THOUSAND OAKS, Calif. Profits at Amgen were $1.27 billion for second quarter 2009, compared with $906 million for second quarter 2008, the company announced in an earnings release Tuesday, driven in part by increased sales of such drugs as the rheumatoid arthritis and psoriasis treatment Enbrel.
At the same time, adjusted earnings per share increased from $1.14 in second quarter 2008 to $1.29 this year, a 13% increase, while adjusted net income saw an increase of 6%, from $1.24 billion to $1.3 billion.
“We are optimistic about our financial performance in 2009 and are focused on making denosumab a success,” chairman and CEO Kevin Sharer said in a statement, referring to an investigational drug for treating postmenopausal osteoporosis in late-stage clinical trials.

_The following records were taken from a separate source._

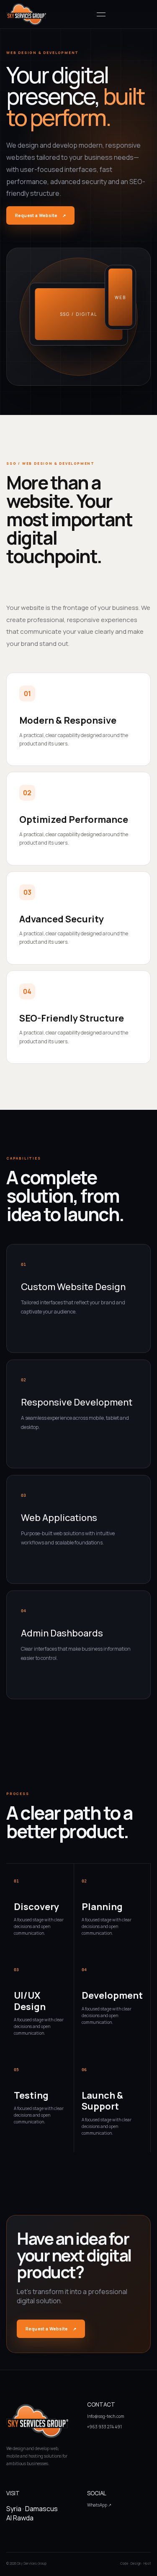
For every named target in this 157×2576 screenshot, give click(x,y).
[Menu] (101, 14)
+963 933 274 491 (104, 2427)
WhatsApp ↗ (99, 2505)
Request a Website (40, 215)
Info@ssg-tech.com (105, 2416)
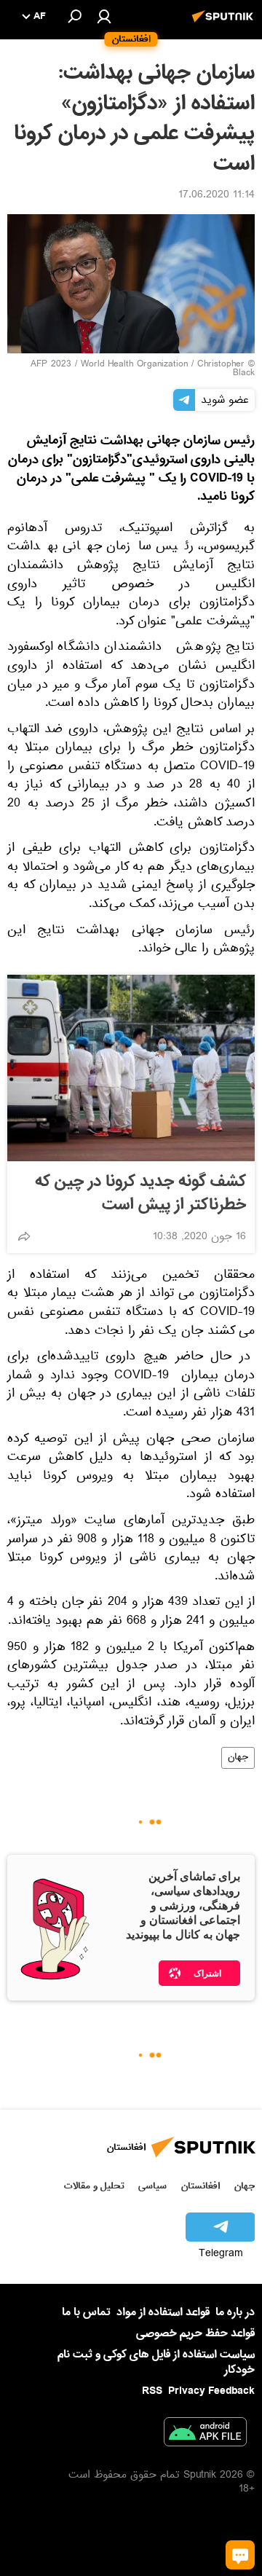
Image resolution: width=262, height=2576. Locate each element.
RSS (152, 2391)
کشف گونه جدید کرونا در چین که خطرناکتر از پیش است (140, 1193)
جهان (238, 1758)
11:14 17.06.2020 (216, 196)
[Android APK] (205, 2434)
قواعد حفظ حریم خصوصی (195, 2333)
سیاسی (152, 2186)
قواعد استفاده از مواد (163, 2312)
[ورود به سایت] (104, 16)
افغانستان (200, 2186)
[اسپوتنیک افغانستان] (224, 24)
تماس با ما (86, 2313)
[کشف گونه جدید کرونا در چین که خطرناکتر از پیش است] (131, 1068)
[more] (24, 1236)
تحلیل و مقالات (94, 2186)
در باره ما (235, 2312)
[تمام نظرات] (240, 2554)
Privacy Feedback (211, 2391)
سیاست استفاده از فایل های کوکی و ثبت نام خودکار (156, 2362)
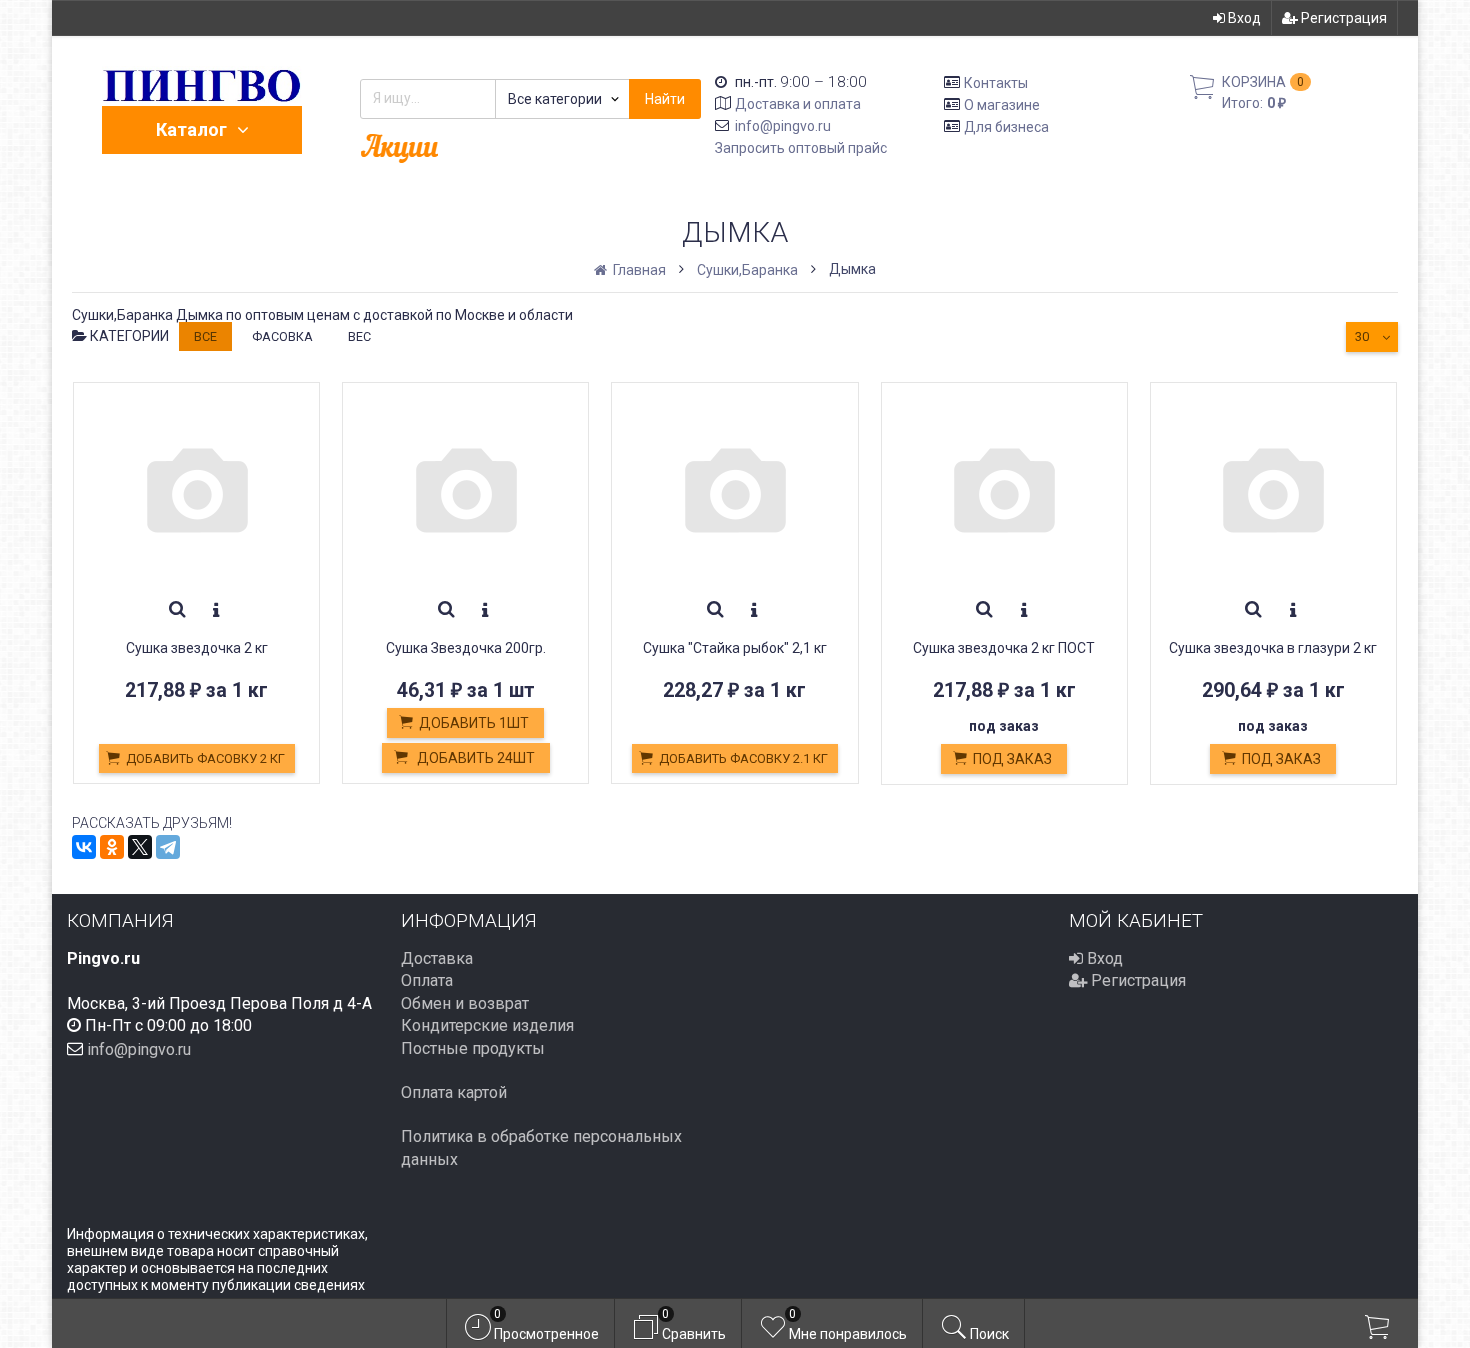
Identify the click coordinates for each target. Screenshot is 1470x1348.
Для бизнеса (1006, 126)
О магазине (1002, 105)
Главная (638, 270)
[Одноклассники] (112, 847)
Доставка (437, 958)
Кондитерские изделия (487, 1025)
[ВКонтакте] (84, 847)
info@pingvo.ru (783, 126)
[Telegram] (168, 847)
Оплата (427, 980)
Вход (1243, 18)
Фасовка (282, 336)
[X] (140, 847)
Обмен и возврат (465, 1003)
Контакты (996, 83)
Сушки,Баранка (747, 270)
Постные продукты (473, 1048)
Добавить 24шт (474, 758)
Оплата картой (454, 1092)
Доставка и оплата (798, 104)
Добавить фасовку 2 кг (205, 758)
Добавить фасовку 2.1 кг (743, 758)
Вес (359, 336)
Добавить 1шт (474, 723)
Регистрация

Global product sales decreased by 2%, from $3.7 billion to $3.63 billion, while sales in the United States remained relative unchanged. This included a 16% decline in worldwide sales of the anemia drug Aranesp (darbepoetin alfa), from $825 million to $693 million, and a 3% increase in sales for Epogen (epoetin alfa), also used to treat anemia, from $622 million to $638 million. Meanwhile, combined worldwide sales of the immune-cell boosters Neupogen (filgrastim) and Neulasta (pegfilgrastim) decreased by 4%, from $1.2 billion to $1.16 billion. The arthritis and psoriasis drug Enbrel (etanercept) had a 7% increase in sales, from $841 million to $899 million. Recent European launches of the cancer drug Vectibix (panitumumab) drove sales of that drug from $32 million to $56 million.
In other news, Amgen announced that it would collaborate with British drug maker GlaxoSmithKline to commercialize denosumab as a treatment for postmenopausal osteoporosis in Europe, Australia, New Zealand and Mexico when it is approved. Amgen will commercialize the drug for PMO in the United States and Canada and for cancer in Europe.